We are trained to cope with this painful ritual from our early teens. Male friends and colleagues can’t even hear the word ‘period’ without grimacing, let alone imagine having one.

So it is hardly surprising that it is women who find themselves able to cope with wearing next to nothing on a red carpet in almost sub-zero temperatures.

This is the sight that greeted the British public this morning – as photos appeared of the world’s most famous women at the Evening Standard’s theatre awards.

Gillian Anderson Credit: Rex Features

These accomplished actresses – from Gemma Arterton to Nicole Kidman – do look stunning. And yet, totally and utterly ridiculous.

Temperatures on the red carpet fell to just 4C (39F) yesterday evening as an Arctic chill swept the UK.

While I gratefully slipped into my trusty 100 deniers and warmest winter coat this weekend, these women were forced to play the naked glamour game – acting their hearts out in real life, while trying not to shiver.

Arteton’s backless number and Salma Hayek’s frontless jobby may have landed them acres of coverage and the necessary photo op, but there is a bigger picture to think of.
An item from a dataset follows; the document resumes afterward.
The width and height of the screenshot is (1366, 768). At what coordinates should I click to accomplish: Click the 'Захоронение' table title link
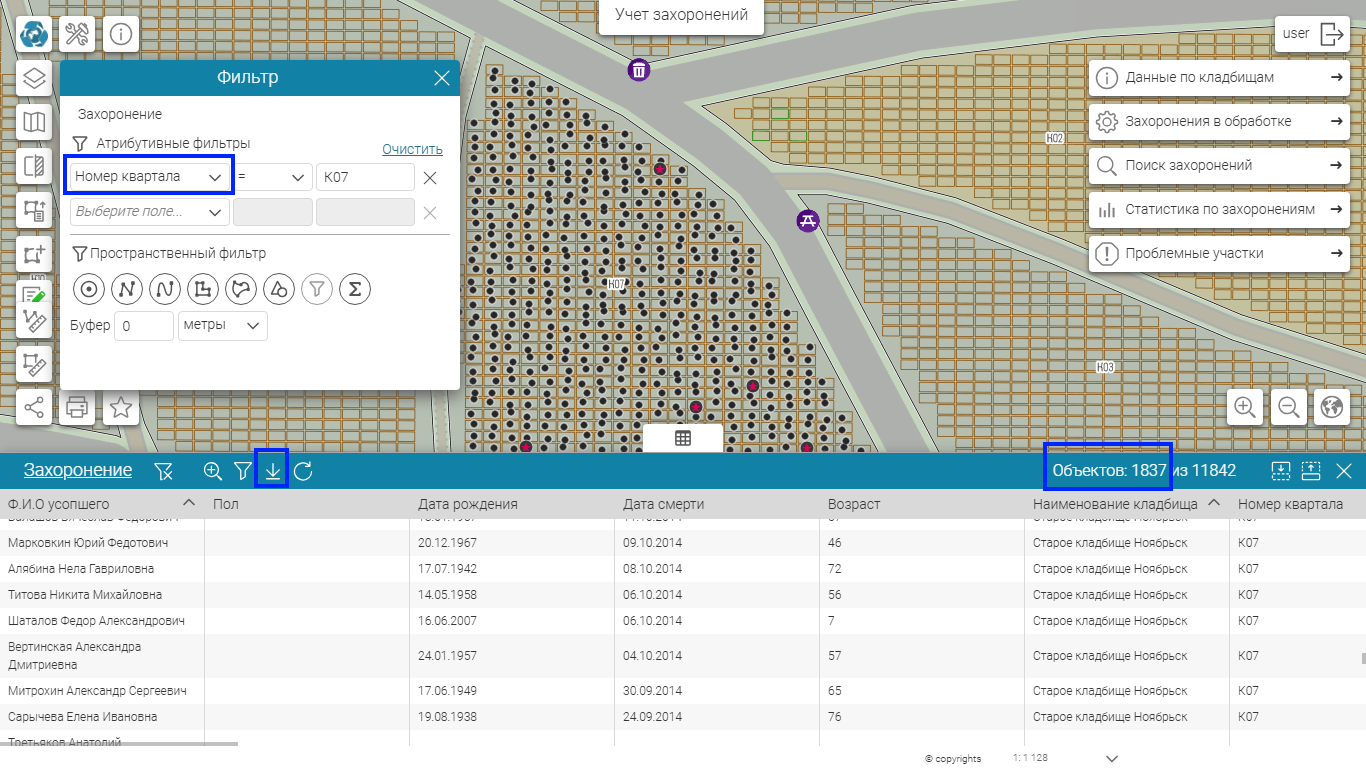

Salma Hayek attending the London Evening Standard Theatre Awards Credit: PA

Don’t hate the player, hate the game – so the saying goes. And I don’t. But these women do have the chance, more than ever before, to disrupt the rules of a game that was created long before actresses had any agency (beyond being arm candy for the hungry male paparazzi).

 It must have been a weird conversation in the car between Kidman and her husband before she stepped out ready catch a chill. I imagine it went something like this: “Right I’m ready. I'll leave my coat here until later. You ok darling - walking out in flat comfortable shoes, a black tie suit and overcoat? You sure? OK hun. Let’s do this.”

Nicole Kidman Credit: Rex Features

You get the gist. This - an impressive woman who just bagged the evening’s top award for her brilliant portrayal of forgotten female scientist, Rosalind Franklin in Photograph 51 - still can’t put on a coat when nature demands because no other actress is doing the same. 

Instead, while her male counterparts, such as James McAvoy, look toasty and comfortable walking into the same ceremony, she appears frozen and most importantly ‘perfect’.

Interestingly, some of the older actresses weren’t having any part of this bare flesh show – see Imelda Stanton, Penelope Wilton and Shirley Bassey. And while, of course, their outfits failed to top the blogs and front pages, they looked more like the  real women we - and younger girls - need to see.

Shirley Bassey looks toasty Credit: Richard Young/REX Shutterstock

Over the last few weeks the mask of perfection has also been slipping on Instagram – as models (in a further example of publicity hunting) ‘admit’ they are editing their lives within an inch of reality

And at the same time, we  still can’t rely upon some of our most famous women to disrupt what is expected of them on the red carpet and put a bloody coat on during winter. This becomes an even more ironic situation when you consider that these women have been declaring themselves feminists all over the shop, after appearances in fashionable women’s films and plays. (Hayek in Frida, Arteton in Made in Dagenham and Anne-Marie Duff in Suffragette).

It may sound small fry – but women have been uncomfortable since time began. And usually to please anyone but themselves. From the bound feet of China to the corsets of England – women have seldom been allowed to breathe easily in public.

Surely in 2015, as we read about the endless pressures girls feel to look and behave a certain way, actresses could do the decent thing and stop acting up.

This isn’t a prudish argument railing against women wearing plunging dresses or skirts cut to the hip. No on the contrary – this is a call for women to properly wear what they want – and when they want it. And that includes a warm coat and pair of thick nude tights.

As the model Rebecca Pearson put it: “P Diddy's never been shy of a large, sensible coat and neither should they.” Amen.